Inorganic salts stabilizers effect in electroless nickel-boron plating: Stabilization mechanism and microstructure modification

Abstract Electroless nickel‑boron coatings present exceptional wear and corrosion resistance, but the presence of toxic heavy metals like Pb or Tl in most plating baths and the coatings synthesized using them impedes their widespread use. In this study, several candidates potential as stabilizing agent were investigated (Pb2+, Ti3+, V3+, Mn2+, Fe3+, Co2+, Cu2+, Zn2+, Ge4+, Zr4+, Nb5+, Mo5+, Ce3+,Ag1+, In3+, Sn2+, W6+and Bi3+). The investigation was based on the fact that stabilizers can stop the deposition in high concentration, once stabilizers also act as inhibitors depending on the concentrations—four distinct groups where observed. In group 1: Cu2+, Zn2+, Ge4+, Ce3+, Zr4+, In3+, Sn2+ and Bi3+, the solution is not decomposed until the end of deposition time (1 h) a deposition take place. Group 2: Ti3+, Mn2+, Fe3+, Co2+, Nb5+ and W6+ causes bath decomposition in less than 5 min. In Group 3: Mo5+, Ag1+ and V3+ the solution decompose in less than 1 min due to the presence of surface activators. Last, group 4: Pb2+ and Tl1+, are toxic stabilizers already studied in the literature. This paper presents a simple way to preselect metallic ions that can act as a stabilizing agent in electroless nickel‑boron plating. The method includes 3 aspects: The redox potential of the cation, the catalytic activity for hydrogenation and the atomic size of the metal. Besides, two green stabilizers were identified: Bi2(WO4)3 and SnCl2 that act as a stabilizer for concentrations of 10−5 mol/L and 10−3 mol/L respectively.

- _LIST OF TASKS_:
1. Based on the abstract, say whether each statement agrees with it. Answer yes or no and quote the words that decide it. (a) With Mo5+, Ag1+ or V3+, the solution breaks down in under a minute. (b) SnCl2 works as a stabilizer at 10−5 mol/L. (c) One part of the preselection method is the atomic size of the metal.
2. List every ion that the abstract places in group 2, the group that causes the bath to break down in less than 5 minutes.

- _STORED DATA_:

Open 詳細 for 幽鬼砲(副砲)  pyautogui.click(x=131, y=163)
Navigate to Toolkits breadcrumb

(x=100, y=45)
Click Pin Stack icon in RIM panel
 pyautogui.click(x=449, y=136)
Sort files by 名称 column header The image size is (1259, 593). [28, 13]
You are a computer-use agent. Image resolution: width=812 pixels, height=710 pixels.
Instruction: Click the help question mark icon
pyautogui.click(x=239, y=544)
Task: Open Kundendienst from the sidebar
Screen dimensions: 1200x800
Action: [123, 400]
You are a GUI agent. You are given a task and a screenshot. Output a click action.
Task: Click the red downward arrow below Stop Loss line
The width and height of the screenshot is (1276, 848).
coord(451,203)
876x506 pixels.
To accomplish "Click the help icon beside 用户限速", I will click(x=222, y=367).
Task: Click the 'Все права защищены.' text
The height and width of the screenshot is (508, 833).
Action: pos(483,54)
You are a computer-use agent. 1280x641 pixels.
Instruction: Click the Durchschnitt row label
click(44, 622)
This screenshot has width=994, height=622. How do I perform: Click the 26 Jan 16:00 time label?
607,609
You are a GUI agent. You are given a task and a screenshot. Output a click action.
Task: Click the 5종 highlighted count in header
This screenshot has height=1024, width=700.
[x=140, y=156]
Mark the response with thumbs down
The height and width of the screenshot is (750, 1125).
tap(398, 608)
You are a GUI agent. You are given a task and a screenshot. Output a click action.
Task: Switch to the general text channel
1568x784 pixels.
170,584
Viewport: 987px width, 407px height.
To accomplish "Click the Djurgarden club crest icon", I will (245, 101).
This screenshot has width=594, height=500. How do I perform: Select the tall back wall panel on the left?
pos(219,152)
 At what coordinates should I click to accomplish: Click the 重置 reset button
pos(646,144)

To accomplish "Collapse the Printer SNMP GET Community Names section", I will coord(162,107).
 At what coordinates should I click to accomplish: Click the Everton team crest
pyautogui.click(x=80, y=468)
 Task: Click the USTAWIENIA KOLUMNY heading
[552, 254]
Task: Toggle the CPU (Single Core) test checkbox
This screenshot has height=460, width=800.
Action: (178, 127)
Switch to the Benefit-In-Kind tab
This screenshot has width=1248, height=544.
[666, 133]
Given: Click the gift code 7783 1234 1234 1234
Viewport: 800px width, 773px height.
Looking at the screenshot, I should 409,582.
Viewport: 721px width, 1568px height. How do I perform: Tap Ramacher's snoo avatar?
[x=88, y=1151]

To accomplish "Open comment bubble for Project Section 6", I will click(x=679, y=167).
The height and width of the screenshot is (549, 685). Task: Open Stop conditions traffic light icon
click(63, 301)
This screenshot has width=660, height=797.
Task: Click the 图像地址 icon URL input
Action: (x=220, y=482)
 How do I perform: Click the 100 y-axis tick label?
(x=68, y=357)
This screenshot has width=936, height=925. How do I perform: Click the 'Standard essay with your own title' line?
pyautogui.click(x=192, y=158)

- _ANSWERS PER TASK_:
1.
(a) Yes: "In Group 3: Mo5+, Ag1+ and V3+ the solution decompose in less than 1 min due to the presence of surface activators."
(b) No: "Bi2(WO4)3 and SnCl2 that act as a stabilizer for concentrations of 10−5 mol/L and 10−3 mol/L respectively."
(c) Yes: "The method includes 3 aspects: The redox potential of the cation, the catalytic activity for hydrogenation and the atomic size of the metal."

2. Ti3+, Mn2+, Fe3+, Co2+, Nb5+, W6+